- Photograph of V.N. Tiwari in circa 1957
- Born: 1936
- Died: 3 April 1984 (aged 47–48) Chandigarh, India
- Occupations: Politician, author

= V. N. Tiwari =

Indian Parliamentarian from Punjab

Vishwa Nath Tiwari (1936 – 3 April 1984) was an Indian author and parliamentarian. He wrote books in Punjabi, English and Hindi. He was nominated as member of the Rajya Sabha in 1982, and served till his death.

==Books==
- Indian politics at the crossroads
- Punjab, a cultural
- Nehru and Indian literature
- The language of Chandigarh
- Bhāī Wīra Siṅgha, sandarabha-kosha
- Pañjābī te Pañjāba
- Nānaka simarana
- Cuppa dī paiṛa
- Ikalla toṃ ikalla dā safara
- Kukkha dī corī

==Family==
Tiwari was married to Amrit Tewari. His son Manish Tewari is a member of the Indian National Congress and Member of Parliament from Chandigarh constituency.

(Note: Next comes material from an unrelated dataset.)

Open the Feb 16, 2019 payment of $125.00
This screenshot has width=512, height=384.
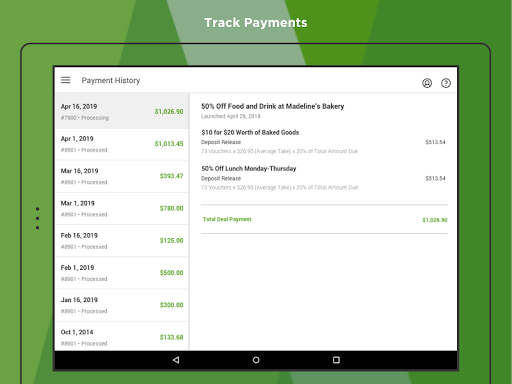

His son had also served, as the Minister of Information and Broadcasting in the government of India in UPA 2 government.

==Awards==
Tiwari won the Sahitya Akademi Award in 1981 for his poetry book Garaj Ton Footpath Teek.

==Death==
Tiwari was assassinated by Khalistani militants at Sector 24, Chandigarh, while on a morning walk in 1984. Surinder Singh Sodhi, deemed by Jarnail Singh Bhindranwale as his right arm, was responsible for the killing.